▶ [GESTELLTE AUFGABE A]: Schreiben Sie aus dem Forumsbeitrag zur Stack-Darstellung alles von "Ich habe insgesamt" bis hinunter zu "Bücher generiert werden." wortgetreu ab.

▶ [QUELLDOKUMENT]:
__________

# Grafische Darstellung eines Stacks in einer JTextArea



## Silas770 (28. Sep 2015)

Hi,
wir sollen in der Schule mithilfe von Stacks einen bzw. mehrere Bücherstapel realisieren. Die Stack-Klasse wurde uns vorgegeben und darf nicht verändert werden. Das Ganze soll über eine GUI laufen und der Bücherstapel soll grafisch ausgegeben werden.

Ich habe insgesamt 4 Klassen. Einmal die vorgegebene Stack-Klasse, eine Klasse für das GUI, eine für das Buch und eine für die Bücherstapel, in der die Stacks für die Bücher generiert werden.

__________

Zeigedatensätze für Screenshots und Seiten:
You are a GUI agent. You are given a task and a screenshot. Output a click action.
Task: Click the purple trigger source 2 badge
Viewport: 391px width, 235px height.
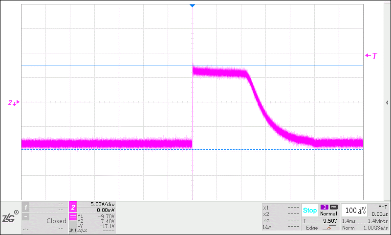325,207
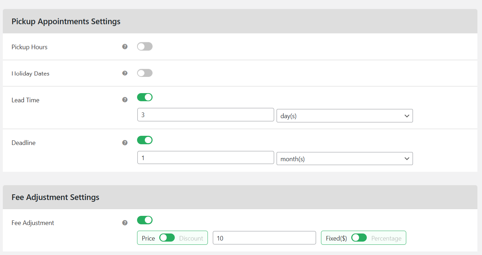Open the Deadline unit dropdown

point(345,158)
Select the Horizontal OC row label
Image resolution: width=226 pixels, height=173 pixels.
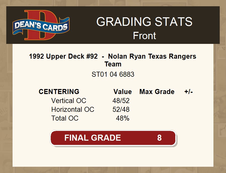[73, 110]
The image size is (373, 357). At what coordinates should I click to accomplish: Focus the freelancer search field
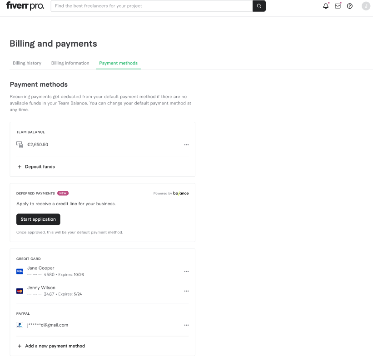[152, 6]
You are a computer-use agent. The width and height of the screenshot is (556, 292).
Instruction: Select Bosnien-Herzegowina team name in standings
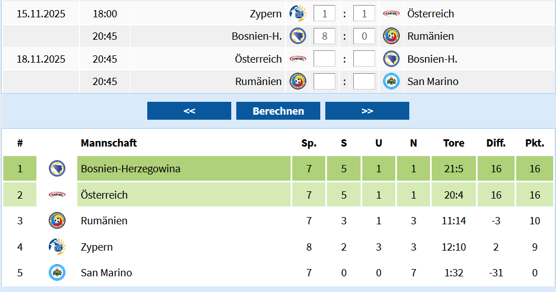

__________

▶ [GESTELLTE AUFGABE B]: Geben Sie sämtliche oben stehenden Einträge Zeile für Zeile unverändert wieder, wobei Sie die Bilder weglassen.

▶ [AUSGEARBEITETE LÖSUNG A]:
Ich habe insgesamt 4 Klassen. Einmal die vorgegebene Stack-Klasse, eine Klasse für das GUI, eine für das Buch und eine für die Bücherstapel, in der die Stacks für die Bücher generiert werden.

▶ [AUSGEARBEITETE LÖSUNG B]:
You are a GUI agent. You are given a task and a screenshot. Output a click action.
Task: Click the purple trigger source 2 badge
Viewport: 391px width, 235px height.
325,207
Open the Deadline unit dropdown

point(345,158)
Select the Horizontal OC row label
Image resolution: width=226 pixels, height=173 pixels.
[73, 110]
The image size is (373, 357). At what coordinates should I click to accomplish: Focus the freelancer search field
[152, 6]
You are a computer-use agent. The width and height of the screenshot is (556, 292).
Instruction: Select Bosnien-Herzegowina team name in standings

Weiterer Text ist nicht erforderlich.